*USING THE INFORMATION:*
(1) In the review of Skoog's poetry below, what does the term "Mister Skylight" mean?
(2) In the review of Skoog's poetry below, condense the paragraph that begins "Skoog's rejection of language's referentiality" into a short list of its main points.

*SOURCE TEXT:*
------------------------------------------------------------------------
Skoog gets close and pushes away like this constantly in the 322-line title poem “Mister Skylight.” We learn from the book jacket that “Mister Skylight” is an emergency signal to alert a ship’s crew but not its passengers of some disaster. In an online interview, Skoog told Dave Jarecki that he struggled about whether or not to put a note in the title. “I thought the work really takes place in the imagination,” he said. “I’d rather let things be in the language that they are, rather than having any reference to the world.” It’s an important question in art, but in this case knowledge of the term deepens its haunting power.
Skoog’s rejection of language’s referentiality achieves some balance with his obvious skills as a writer, making many of his lines and stanzas surprising and beautiful. But there’s no true trajectory in a poem like “Mister Skylight.” The larger meanings are repeatedly deferred and Skoog actively destabilizes the conventions of telling and of the way speakers and readers relate to one another.
I am one long hear. Put your hand in my mouth,
let me taste, and in return, feel all my orbits.
To borrow an expression from a recent essay by Carmine Starnino, there’s no “lazy bastardism” in Skoog’s work, no desire to “heed the wishes of the common reader out of populist duty.” Despite Skoog’s interest in people from all walks of life, he is really writing to other poets. And while I enjoyed the trip, I’m still not sure where I’ve been. Maybe Skoog is in a constant state of looking for an understanding reader with whom he can rest his words. As he writes in the final, beautifully lyrical poem, “Postscript: Autobiographical”:
I rode across the Argentine, my spokes
speaking for me, to the house of a friend.
------------------------------------------------------------------------
*DATA RECORDS:*
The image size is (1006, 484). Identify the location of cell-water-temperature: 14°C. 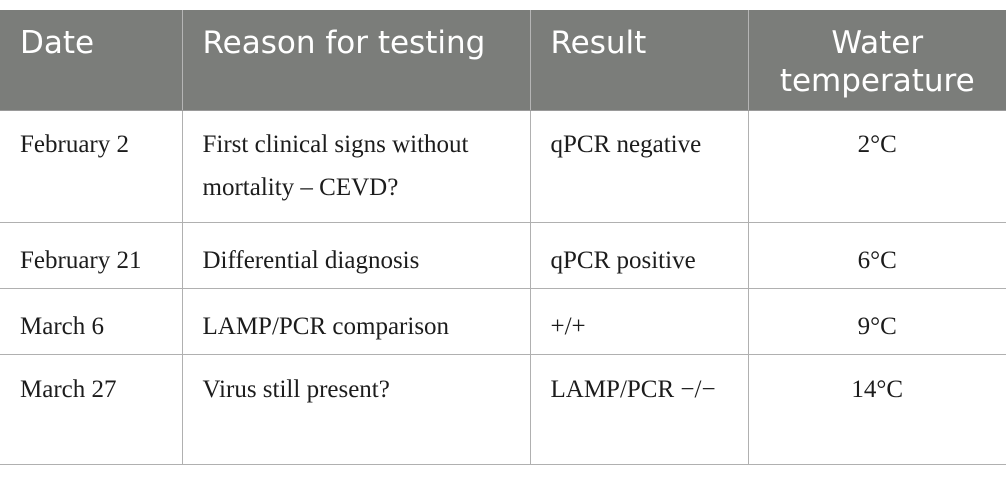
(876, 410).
------------------------------------------------------------------------
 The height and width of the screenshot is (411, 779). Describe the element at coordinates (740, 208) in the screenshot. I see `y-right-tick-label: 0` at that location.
------------------------------------------------------------------------
*TASK-BY-TASK SOLUTIONS:*
(1) It is an emergency signal that alerts a ship's crew, but not its passengers, to some disaster.

(2)
- Skoog's skill as a writer balances his rejection of language's referentiality, and many of his lines and stanzas are surprising and beautiful.
- A poem like "Mister Skylight" has no true trajectory.
- Its larger meanings are repeatedly deferred.
- Skoog destabilizes the conventions of telling and of how speakers and readers relate.